Laughs for the record

Updated: Sep 14, 2019, 09:52 IST | Snigdha Hasan

Comedians are now inviting audiences to recording sessions of their most perfected sets, clips from which go up online. How long do artistes wait before "letting go" of material?

Laughs for the record
Sorabh Pant recorded two sessions in July, which he released online

Having an online presence today is almost a non-negotiable extension of what creative professionals do offline. A witty tweet, an Instagram teaser or a YouTube clip giving a sneak peek into what's coming up are all part of the paraphernalia, so to speak, of being an artiste. The world of stand-up comedy is no different. In fact, the phenomenon of videos going viral owes its existence — to a great extent — to clips of comedians commenting on current affairs, or adding a funny spin to evergreen themes. For those of us whose regular dose of entertainment includes attending a stand-up performance, these videos have more of a recall value. But for those who don't, such clips are a window to an artiste's brand of humour — and a potential invitation to watch him/her live in the next gig.

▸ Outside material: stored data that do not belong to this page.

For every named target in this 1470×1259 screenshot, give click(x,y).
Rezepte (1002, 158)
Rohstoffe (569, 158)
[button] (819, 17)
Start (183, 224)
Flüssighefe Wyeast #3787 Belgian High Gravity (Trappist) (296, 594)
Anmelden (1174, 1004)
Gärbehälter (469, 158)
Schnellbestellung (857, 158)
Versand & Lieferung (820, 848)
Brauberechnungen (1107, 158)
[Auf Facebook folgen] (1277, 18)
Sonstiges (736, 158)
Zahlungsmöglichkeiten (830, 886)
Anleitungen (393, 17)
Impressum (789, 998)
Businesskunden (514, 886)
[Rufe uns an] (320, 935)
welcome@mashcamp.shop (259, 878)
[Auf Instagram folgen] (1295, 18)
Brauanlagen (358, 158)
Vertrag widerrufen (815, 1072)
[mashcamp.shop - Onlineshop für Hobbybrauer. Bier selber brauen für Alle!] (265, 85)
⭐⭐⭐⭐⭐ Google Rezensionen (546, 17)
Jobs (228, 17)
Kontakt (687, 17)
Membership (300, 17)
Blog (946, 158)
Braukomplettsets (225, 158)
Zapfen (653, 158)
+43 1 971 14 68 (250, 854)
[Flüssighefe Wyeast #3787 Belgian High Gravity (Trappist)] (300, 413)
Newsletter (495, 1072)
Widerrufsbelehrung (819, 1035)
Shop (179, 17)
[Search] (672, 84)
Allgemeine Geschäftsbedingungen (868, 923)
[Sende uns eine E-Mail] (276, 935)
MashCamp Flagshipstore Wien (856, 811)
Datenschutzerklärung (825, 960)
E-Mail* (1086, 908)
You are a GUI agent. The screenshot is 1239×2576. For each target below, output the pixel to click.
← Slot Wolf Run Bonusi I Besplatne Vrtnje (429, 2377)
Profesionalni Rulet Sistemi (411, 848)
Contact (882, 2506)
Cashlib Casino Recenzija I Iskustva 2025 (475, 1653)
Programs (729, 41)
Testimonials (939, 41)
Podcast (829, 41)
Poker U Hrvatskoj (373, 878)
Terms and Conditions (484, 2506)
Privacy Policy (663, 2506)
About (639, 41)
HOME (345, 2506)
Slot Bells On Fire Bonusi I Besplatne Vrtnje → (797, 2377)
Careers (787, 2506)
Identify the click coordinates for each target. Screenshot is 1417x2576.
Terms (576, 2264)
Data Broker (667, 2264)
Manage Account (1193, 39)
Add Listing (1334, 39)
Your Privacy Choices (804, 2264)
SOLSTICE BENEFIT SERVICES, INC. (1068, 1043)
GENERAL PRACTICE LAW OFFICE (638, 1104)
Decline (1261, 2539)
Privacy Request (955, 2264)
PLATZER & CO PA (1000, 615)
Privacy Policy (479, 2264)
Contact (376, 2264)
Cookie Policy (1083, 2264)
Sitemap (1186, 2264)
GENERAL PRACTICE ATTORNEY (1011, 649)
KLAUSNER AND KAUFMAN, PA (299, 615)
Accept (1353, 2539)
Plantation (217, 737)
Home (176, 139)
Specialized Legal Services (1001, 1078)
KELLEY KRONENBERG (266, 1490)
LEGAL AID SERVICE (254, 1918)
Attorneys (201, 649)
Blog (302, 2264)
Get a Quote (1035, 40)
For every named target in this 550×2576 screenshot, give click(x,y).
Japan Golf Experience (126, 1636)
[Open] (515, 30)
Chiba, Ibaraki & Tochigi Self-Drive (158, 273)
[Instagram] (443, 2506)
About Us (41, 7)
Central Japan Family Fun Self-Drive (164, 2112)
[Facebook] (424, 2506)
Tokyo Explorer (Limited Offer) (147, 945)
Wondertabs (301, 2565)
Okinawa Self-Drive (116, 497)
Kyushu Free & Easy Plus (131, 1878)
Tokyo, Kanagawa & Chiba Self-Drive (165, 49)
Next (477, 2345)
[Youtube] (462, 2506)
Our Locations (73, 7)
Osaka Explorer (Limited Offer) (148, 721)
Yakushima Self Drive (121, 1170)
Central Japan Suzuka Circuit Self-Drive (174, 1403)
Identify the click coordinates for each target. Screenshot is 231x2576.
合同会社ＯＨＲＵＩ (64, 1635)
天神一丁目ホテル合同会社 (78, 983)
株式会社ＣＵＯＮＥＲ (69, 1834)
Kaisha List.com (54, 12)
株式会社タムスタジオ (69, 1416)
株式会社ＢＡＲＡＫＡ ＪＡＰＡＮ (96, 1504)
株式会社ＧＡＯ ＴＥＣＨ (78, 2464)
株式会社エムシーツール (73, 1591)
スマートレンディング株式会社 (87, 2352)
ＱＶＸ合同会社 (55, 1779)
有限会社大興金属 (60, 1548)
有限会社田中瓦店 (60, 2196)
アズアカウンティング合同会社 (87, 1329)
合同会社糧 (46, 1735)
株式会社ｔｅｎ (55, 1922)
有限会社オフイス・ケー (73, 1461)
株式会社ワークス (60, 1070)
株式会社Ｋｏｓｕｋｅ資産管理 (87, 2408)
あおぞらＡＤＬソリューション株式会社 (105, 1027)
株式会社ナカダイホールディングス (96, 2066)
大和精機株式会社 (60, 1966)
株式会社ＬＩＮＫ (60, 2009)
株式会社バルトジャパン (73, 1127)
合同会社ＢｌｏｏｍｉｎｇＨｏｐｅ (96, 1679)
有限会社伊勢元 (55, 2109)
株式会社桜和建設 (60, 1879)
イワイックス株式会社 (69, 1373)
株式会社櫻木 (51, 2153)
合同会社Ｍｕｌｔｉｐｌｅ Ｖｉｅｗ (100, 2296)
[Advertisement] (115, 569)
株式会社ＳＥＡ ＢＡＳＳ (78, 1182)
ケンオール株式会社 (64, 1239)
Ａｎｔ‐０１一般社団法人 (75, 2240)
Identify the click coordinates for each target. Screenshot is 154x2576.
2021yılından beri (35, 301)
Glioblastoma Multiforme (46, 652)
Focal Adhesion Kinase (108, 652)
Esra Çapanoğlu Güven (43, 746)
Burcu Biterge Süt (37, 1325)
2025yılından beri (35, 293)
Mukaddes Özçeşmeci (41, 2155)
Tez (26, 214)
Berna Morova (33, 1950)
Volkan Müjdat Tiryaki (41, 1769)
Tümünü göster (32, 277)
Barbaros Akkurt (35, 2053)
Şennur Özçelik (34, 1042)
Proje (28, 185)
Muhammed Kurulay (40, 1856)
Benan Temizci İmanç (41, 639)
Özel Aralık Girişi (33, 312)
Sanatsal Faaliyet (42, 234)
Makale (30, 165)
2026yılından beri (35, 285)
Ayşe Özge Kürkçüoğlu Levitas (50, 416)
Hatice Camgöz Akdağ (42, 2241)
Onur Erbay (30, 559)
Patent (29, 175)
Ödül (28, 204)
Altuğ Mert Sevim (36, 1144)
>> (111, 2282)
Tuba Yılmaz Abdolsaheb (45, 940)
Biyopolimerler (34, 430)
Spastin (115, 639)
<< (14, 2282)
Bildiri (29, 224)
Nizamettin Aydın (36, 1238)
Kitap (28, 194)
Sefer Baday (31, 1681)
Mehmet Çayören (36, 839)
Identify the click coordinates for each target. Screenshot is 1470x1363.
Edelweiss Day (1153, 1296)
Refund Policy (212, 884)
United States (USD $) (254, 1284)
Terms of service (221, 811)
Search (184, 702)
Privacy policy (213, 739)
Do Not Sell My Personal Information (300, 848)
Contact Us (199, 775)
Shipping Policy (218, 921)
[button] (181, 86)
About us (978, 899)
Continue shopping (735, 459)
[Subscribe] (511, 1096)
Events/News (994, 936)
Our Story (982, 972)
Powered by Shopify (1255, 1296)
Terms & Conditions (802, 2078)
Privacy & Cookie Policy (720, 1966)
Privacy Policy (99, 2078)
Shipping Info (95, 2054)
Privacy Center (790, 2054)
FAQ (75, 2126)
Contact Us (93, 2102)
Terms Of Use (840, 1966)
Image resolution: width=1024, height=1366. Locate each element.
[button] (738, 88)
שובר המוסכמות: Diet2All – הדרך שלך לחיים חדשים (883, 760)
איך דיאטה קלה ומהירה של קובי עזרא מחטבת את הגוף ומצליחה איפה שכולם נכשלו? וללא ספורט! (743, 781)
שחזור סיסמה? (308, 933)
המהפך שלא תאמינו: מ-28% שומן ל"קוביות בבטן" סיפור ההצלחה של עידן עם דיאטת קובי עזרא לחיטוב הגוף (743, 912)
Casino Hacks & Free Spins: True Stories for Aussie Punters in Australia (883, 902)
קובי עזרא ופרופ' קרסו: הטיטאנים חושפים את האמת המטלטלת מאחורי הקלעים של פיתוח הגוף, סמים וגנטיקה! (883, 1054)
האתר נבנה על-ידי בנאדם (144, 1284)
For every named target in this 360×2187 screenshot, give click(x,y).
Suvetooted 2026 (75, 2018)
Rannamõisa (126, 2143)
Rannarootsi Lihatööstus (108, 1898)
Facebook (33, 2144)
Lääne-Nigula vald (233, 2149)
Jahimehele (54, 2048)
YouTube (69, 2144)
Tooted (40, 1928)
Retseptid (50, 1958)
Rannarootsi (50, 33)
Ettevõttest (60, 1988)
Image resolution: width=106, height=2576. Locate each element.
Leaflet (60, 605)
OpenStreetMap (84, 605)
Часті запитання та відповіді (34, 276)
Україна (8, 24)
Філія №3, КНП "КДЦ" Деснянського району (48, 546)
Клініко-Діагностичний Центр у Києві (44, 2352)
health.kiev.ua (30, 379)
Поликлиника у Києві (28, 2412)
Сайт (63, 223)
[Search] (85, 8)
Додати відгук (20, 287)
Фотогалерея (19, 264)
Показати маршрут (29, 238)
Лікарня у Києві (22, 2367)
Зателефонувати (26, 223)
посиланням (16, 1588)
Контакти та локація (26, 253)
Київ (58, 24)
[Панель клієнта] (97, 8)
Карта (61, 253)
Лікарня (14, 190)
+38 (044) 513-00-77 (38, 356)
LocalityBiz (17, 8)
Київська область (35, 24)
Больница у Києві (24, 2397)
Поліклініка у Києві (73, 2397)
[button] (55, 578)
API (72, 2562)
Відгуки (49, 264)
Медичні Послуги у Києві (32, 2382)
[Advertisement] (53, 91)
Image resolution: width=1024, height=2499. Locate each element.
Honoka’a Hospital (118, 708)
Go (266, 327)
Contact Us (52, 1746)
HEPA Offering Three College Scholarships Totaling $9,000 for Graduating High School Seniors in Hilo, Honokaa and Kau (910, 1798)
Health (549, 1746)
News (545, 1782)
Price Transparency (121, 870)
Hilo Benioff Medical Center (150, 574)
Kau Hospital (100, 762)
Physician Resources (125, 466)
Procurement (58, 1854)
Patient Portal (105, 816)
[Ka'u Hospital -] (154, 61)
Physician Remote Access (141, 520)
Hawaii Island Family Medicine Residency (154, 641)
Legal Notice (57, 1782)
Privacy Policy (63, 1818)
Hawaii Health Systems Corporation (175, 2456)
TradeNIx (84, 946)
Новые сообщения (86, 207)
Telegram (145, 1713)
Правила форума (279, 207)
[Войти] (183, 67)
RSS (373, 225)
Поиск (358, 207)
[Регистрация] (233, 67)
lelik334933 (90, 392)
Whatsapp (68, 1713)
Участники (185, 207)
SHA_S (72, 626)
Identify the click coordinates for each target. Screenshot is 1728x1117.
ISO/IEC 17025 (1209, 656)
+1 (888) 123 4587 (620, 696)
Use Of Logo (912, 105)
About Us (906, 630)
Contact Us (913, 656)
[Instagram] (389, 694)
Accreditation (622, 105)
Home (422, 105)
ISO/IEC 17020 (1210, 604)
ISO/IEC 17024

That's why stand-up videos are serious business, which more and more comedians are realising the importance of. This perhaps, explains why instead of recording a routine performance, artistes now have dedicated, often ticketed, recording sessions, clips from which then go up online. But performing live lies at the core of stand-up. So, how long do artistes wait before they feel a part of their material is YouTube-ready, considering they are vying for the attention of viewers who are spoilt for choice and have the attention span of a goldfish? And how do they navigate the fine line between putting things up online to increase visibility and saving the real deal for the actual performance?

Rohan Joshi
Rohan Joshi will record a session in October

"With videos, you are trying to catch lightening in a bottle. Getting a bit [a small fragment of a longer set] right can take months, sometimes, even a year. So, the material that ultimately becomes available on YouTube has already been tried and tested for anywhere between 40 and 150 shows," explains funnyman Sorabh Pant, who recorded two such sessions in July at a Khar venue before releasing them online recently. Fellow comedian Rohan Joshi, who will be recording in October, concurs, calling the content of such recording sessions "the most perfected material." He adds that the key is to ensure that he has toured enough with the material and sold every ticket for shows featuring it, before putting some of it up online.

This also explains why comedians make it explicitly clear in their announcements for recording sessions that only those audiences who haven't watched them perform in the last six months to a year should sign up for them. "Comedy is not like music. You can't hear the same joke again and again. Also, only when what the audience hears is fresh will I receive organic laughter," says Joshi. Pant agrees. "Even for the most prolific comedian, it takes a considerable amount of time to hone a set and settle for the realisation that it cannot be made any better." Which is why "parting with a set is always a tough call, otherwise we would be releasing many more videos," shares Prashasti Singh, whose entry into the stand-up scene was through the web series Comicstaan.

Prashasti Singh
Prashasti Singh

What makes the cut to go online varies, being incredibly funny remaining a constant. Joshi, for instance, prefers very small bits. "They are no longer than two to 10 minutes, and are intensely topical. So, they have a short shelf life," he explains. Singh, on the other hand, lets go of material that has reached its peak, or "a set which was written at a life stage I have grown out of". Finer details aside, any material available online ultimately feeds into the actual act of stand-up. "Releasing a video is effectively marketing [your upcoming shows] for people to come and watch them," reveals Pant.

But while it's easy to become a one-video sensation in a world that loves to hit "share" and "forward", it is important for young comics to not fall into that trap, Pant cautions. "When you have just 20 minutes of material, you can't be uploading 10 minutes online, and disappoint the audience that lands up to watch you live, reposing faith in your video."